**EXERCISE DATA**:
== Segment start ==
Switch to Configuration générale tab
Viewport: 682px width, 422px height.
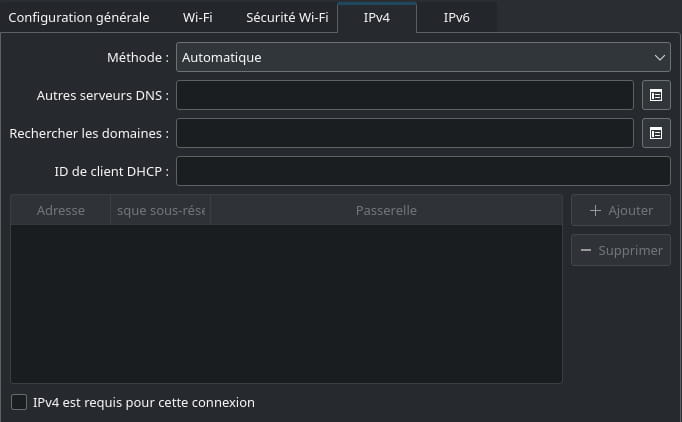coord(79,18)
== Segment end ==
== Segment start ==
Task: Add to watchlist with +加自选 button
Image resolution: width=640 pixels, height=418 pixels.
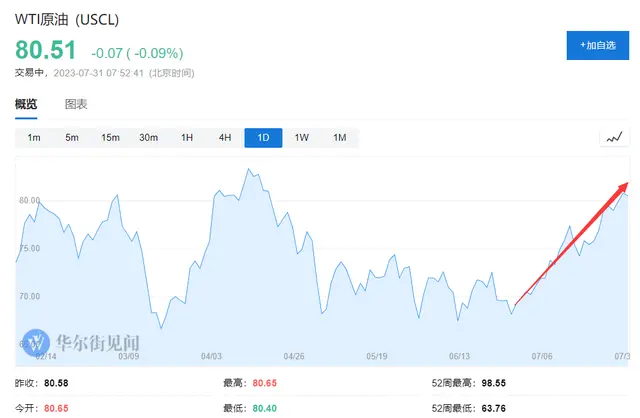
== Segment end ==
== Segment start ==
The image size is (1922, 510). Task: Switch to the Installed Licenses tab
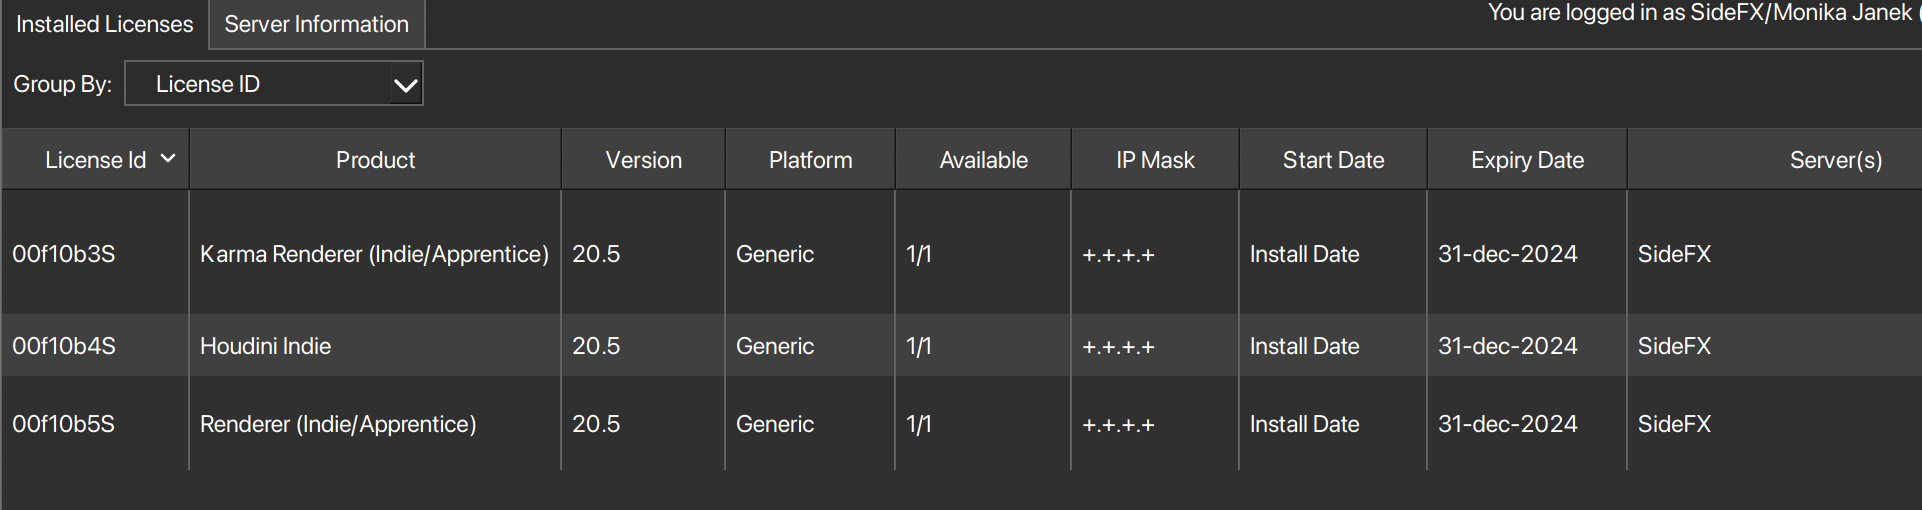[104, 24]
== Segment end ==
**INSTRUCTIONS FOR THE TASK**: Give again exactly, and only, the lines above starting at the one with "Task: Add to watchlist with +加自选 button" and ending at the one with "Image resolution: width=640".

**WRITTEN RESPONSE**:
Task: Add to watchlist with +加自选 button
Image resolution: width=640 pixels, height=418 pixels.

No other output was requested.